#### TEXTO FORNECIDO
··········

Em todos os momentos da História, seja na Antiguidade, na Idade Média, ou no nosso tempo, são as mesmas paixões e os mesmos desígnios que inspiram os humanos. Entender a História é entender melhor a natureza humana.

25 de janeiro de 2013

Ainda as Mães

Falava eu há tempos da "ditadura das mães", que consiste na obrigação de idolatrar todas as mães, independentemente do seu comportamento em relação aos filhos. É verdade que "mãe, há só uma" e a maior parte delas merece o "endeusamento" praticado pela nossa cultura. Mas também é verdade que, à sombra da crença, se encontra lugar para muita crueldade dissimulada.

Ainda antes do Natal, fomos confrontados com uma mãe que, em Alenquer, incendiou a casa, matando os dois filhos pequenos, enquanto estes dormiam. É claro que a senhora terá graves problemas psicológicos e, pelo que constatei na reportagem do Telejornal, ela mal saía de casa, assim como os filhos. Pergunto-me que vida (se é que se lhe pode chamar assim) teriam estas crianças.

Na mesma altura, deparei com um artigo sobre a mãe de Adam Lanza, o assassino de Newtown, com o título: Nancy Lanza: a primeira vítima ou a primeira culpada? A mulher tinha um arsenal de armas em casa e visitou, junto com o filho, vários campos de tiro para praticar. Por outro lado, Adam tinha problemas psicológicos ou emocionais que tornavam os elementos mais básicos da vida quotidiana - tal como a escola e os eventos sociais - um desafio para ele (...) À medida que esta cidade destroçada tenta processar o horror do massacre, há uma raiva considerável em relação à mãe de Adam. O seu nome está ostensivamente ausente de muitos dos memoriais e notas de condolências espalhados pela cidade.

··········

#### EXCERTO DA FONTE
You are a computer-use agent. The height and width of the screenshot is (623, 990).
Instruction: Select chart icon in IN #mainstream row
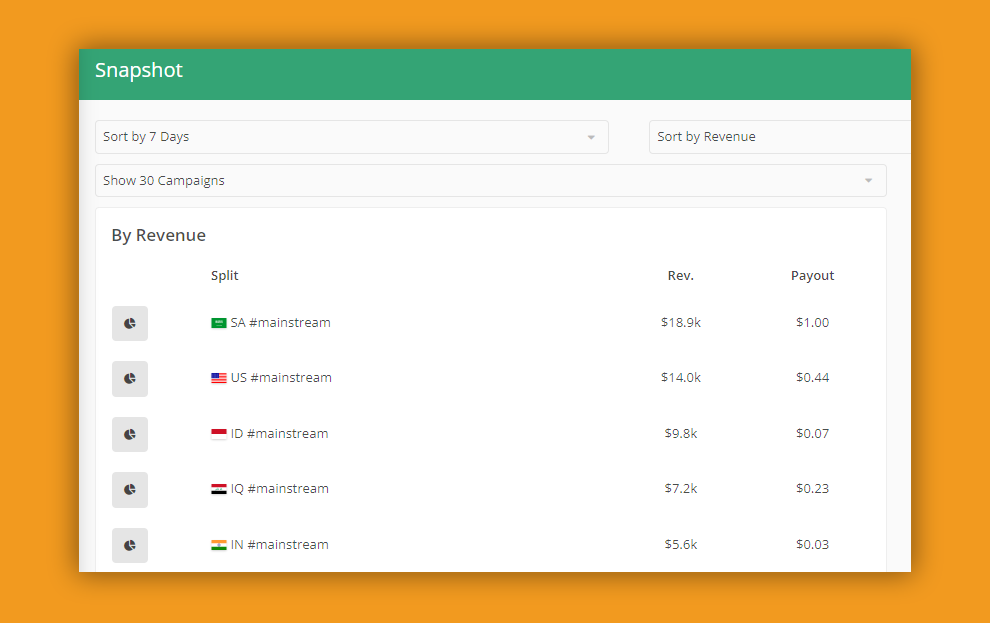click(x=130, y=545)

··········

#### OBJETIVO
Reproduz na íntegra o texto fornecido, sem lhe alterar nada. O material não tem qualquer papel nisto.

#### RESPOSTA À TAREFA
Em todos os momentos da História, seja na Antiguidade, na Idade Média, ou no nosso tempo, são as mesmas paixões e os mesmos desígnios que inspiram os humanos. Entender a História é entender melhor a natureza humana.

25 de janeiro de 2013

Ainda as Mães

Falava eu há tempos da "ditadura das mães", que consiste na obrigação de idolatrar todas as mães, independentemente do seu comportamento em relação aos filhos. É verdade que "mãe, há só uma" e a maior parte delas merece o "endeusamento" praticado pela nossa cultura. Mas também é verdade que, à sombra da crença, se encontra lugar para muita crueldade dissimulada.

Ainda antes do Natal, fomos confrontados com uma mãe que, em Alenquer, incendiou a casa, matando os dois filhos pequenos, enquanto estes dormiam. É claro que a senhora terá graves problemas psicológicos e, pelo que constatei na reportagem do Telejornal, ela mal saía de casa, assim como os filhos. Pergunto-me que vida (se é que se lhe pode chamar assim) teriam estas crianças.

Na mesma altura, deparei com um artigo sobre a mãe de Adam Lanza, o assassino de Newtown, com o título: Nancy Lanza: a primeira vítima ou a primeira culpada? A mulher tinha um arsenal de armas em casa e visitou, junto com o filho, vários campos de tiro para praticar. Por outro lado, Adam tinha problemas psicológicos ou emocionais que tornavam os elementos mais básicos da vida quotidiana - tal como a escola e os eventos sociais - um desafio para ele (...) À medida que esta cidade destroçada tenta processar o horror do massacre, há uma raiva considerável em relação à mãe de Adam. O seu nome está ostensivamente ausente de muitos dos memoriais e notas de condolências espalhados pela cidade.